Summary of the invention

For the problems referred to above, the present invention is by comprehensively quoting degree of depth learning art, speech recognition technology and image analysis technology, carried out learning and the automatic mode building lip model bank to a large amount of sound lip video by computing machine, lip reading identification lip tranining database based on degree of depth study is provided, thus effectively promotes the structure efficiency of lip model bank.

Concrete technical scheme provided by the invention is: a kind of generation method of the lip reading identification lip tranining database based on degree of depth study, and the method comprises the following steps:

Sound video image acquisition, by lip video image and the sound of speaking of the camera synchronous acquisition target person with microphone;

Audio & video is analyzed, and is analyzed according to image analysis technology by computing machine to described lip video image, obtains lip eigenwert, by computing machine according to speech recognition technology to described sound analysis of speaking, obtain Word message;

Tranining database is formed, by described lip eigenwert and described Word message one_to_one corresponding, and generating training data storehouse.

The quantity of described target person should be no less than 2 people.

Beneficial effect: a kind of lip reading identification lip model base construction method based on degree of depth study provided by the invention, by computing machine, automatic analysis is carried out to lip image and sound of speaking, extract the eigenwert of lip, generate the corresponding word of sound of speaking, form tranining database, afterwards, utilize degree of depth learning art to learn tranining database, build lip model bank.This technical scheme is that the structure of lip model bank provides a kind of technological means efficiently, significantly improves the structure efficiency of lip model bank.

Accompanying drawing explanation

It is workflow diagram of the present invention shown in Fig. 1.

Embodiment

In order to more specifically describe the present invention, below in conjunction with the drawings and the specific embodiments, technical scheme of the present invention is described in detail.

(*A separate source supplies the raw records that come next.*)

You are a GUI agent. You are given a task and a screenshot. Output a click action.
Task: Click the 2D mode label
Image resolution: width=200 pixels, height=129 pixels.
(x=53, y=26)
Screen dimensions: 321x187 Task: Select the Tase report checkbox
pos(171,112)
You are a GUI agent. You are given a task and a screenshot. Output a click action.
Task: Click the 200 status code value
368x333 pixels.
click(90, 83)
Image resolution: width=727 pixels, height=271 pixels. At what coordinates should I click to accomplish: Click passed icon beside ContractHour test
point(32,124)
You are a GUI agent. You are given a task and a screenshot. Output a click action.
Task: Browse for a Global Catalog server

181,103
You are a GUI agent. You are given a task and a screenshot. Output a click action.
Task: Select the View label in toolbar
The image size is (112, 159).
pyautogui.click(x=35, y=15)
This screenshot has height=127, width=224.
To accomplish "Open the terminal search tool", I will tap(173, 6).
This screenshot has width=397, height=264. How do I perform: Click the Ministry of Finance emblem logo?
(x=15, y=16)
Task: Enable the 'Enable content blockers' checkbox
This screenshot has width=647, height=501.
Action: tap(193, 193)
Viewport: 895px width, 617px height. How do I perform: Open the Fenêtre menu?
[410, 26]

As shown in Figure 1, the lip video image with the camera synchronous acquisition target person of microphone and sound of speaking first is passed through.When carrying out lip video image and speaking sound collection, both synchronisms need be ensured, avoid the situation such as delaying because of sound and bring error to subsequent analysis.Then, according to image analysis technology, described lip video image is analyzed by computing machine, obtains lip eigenwert, by computing machine according to speech recognition technology to described sound analysis of speaking, obtain the Word message that sound of speaking is corresponding.By described lip eigenwert and described Word message one_to_one corresponding, generating training data storehouse, more described tranining database is learnt according to degree of depth learning art by computing machine, build lip model bank.

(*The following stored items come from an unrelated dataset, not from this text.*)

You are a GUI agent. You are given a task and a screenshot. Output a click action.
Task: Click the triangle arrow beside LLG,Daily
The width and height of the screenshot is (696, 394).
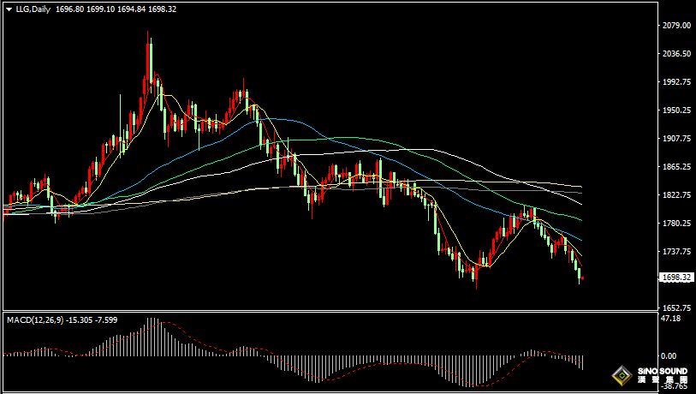[x=9, y=9]
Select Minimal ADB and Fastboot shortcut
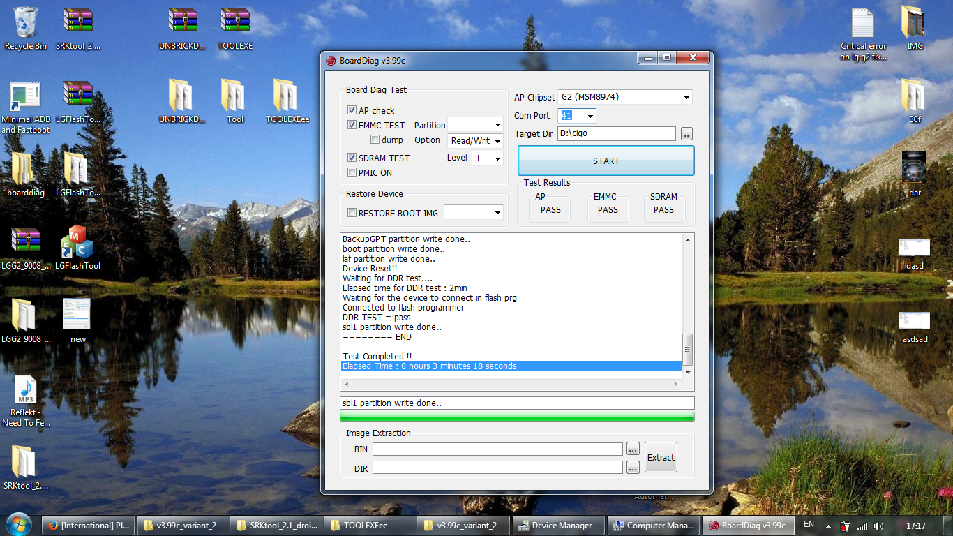953x536 pixels. click(x=26, y=99)
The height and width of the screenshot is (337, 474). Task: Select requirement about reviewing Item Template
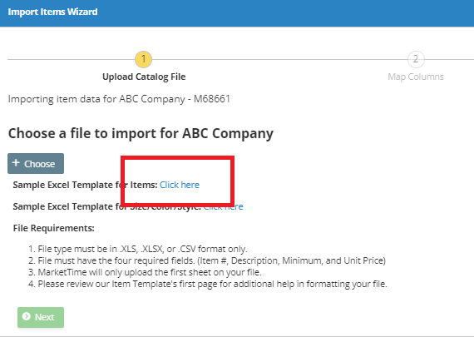coord(208,284)
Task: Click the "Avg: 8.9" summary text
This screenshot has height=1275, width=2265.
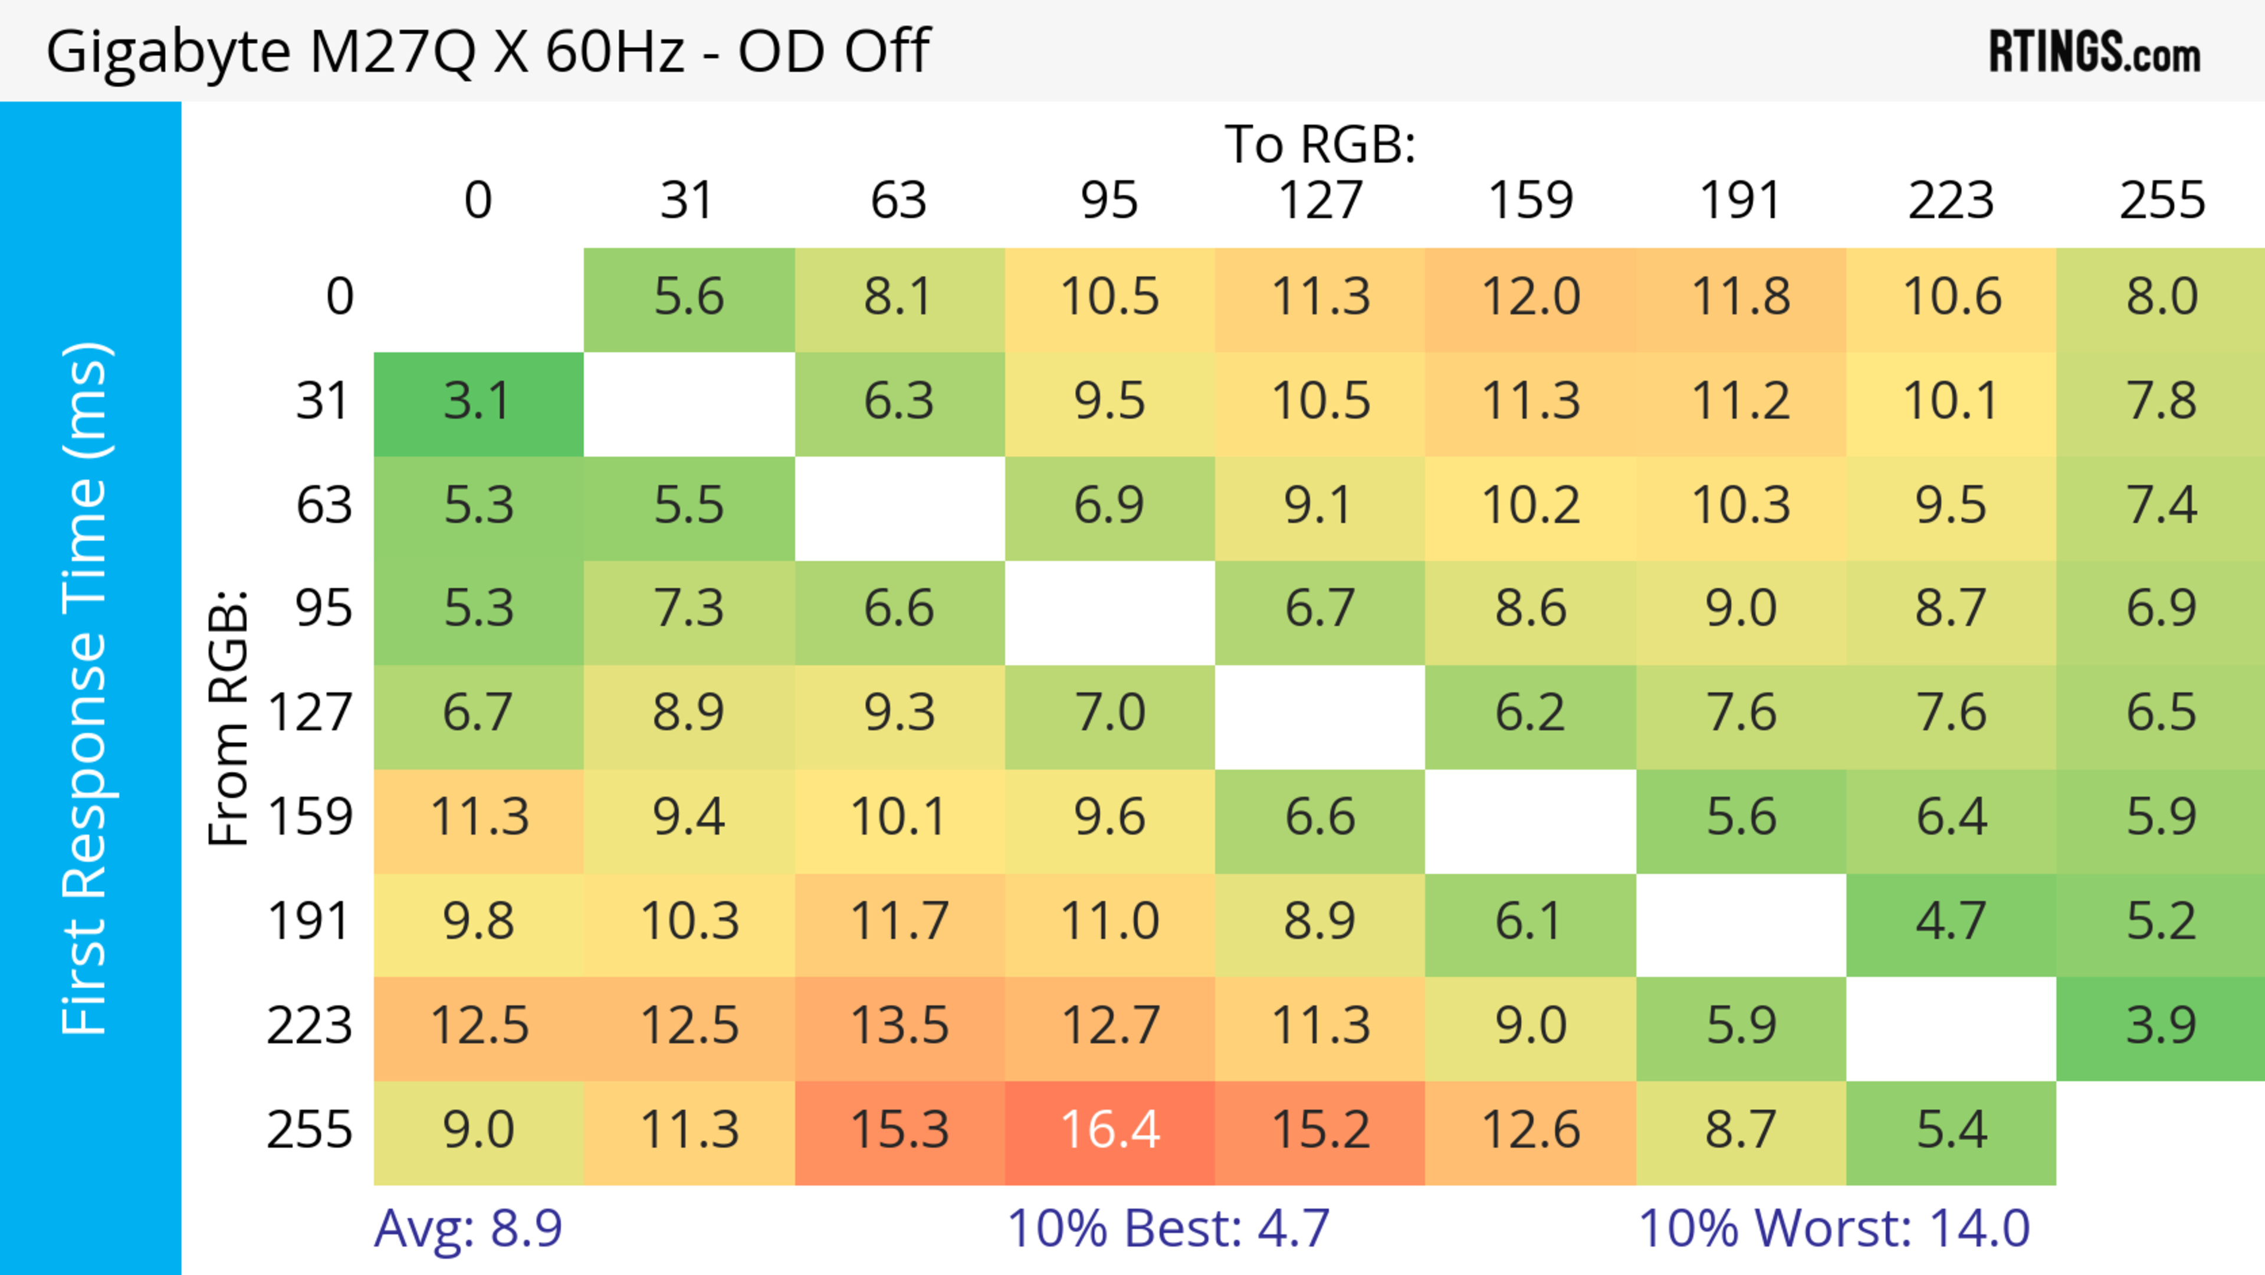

Each lip model in lip model bank, word corresponding corresponding respectively, the word namely obtained by sound of speaking.

For degree of depth study, how much relevant its training effect is with the data volume of adopted tranining database, and data volume is larger, and training result is more accurate.Therefore, in order to obtain better lip model bank, as far as possible many sound video images should be gathered, to form the tranining database of data volume more horn of plenty.

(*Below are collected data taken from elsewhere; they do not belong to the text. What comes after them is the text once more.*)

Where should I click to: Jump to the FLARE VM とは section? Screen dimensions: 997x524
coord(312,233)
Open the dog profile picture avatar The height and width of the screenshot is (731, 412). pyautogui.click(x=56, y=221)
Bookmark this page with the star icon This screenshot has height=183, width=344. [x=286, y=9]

The foregoing is only preferred embodiment of the present invention, not in order to limit the present invention, all any amendments done within the spirit and principles in the present invention, equivalent replacement and improvement etc., all should be included within protection scope of the present invention.

Claims

1., based on the generation method of the lip reading identification lip tranining database of degree of depth study, it is characterized in that, the method comprises the following steps:

2., as claimed in claim 1 based on the generation method of the lip reading identification lip tranining database of degree of depth study, it is characterized in that, the quantity of described target person should be no less than 2 people.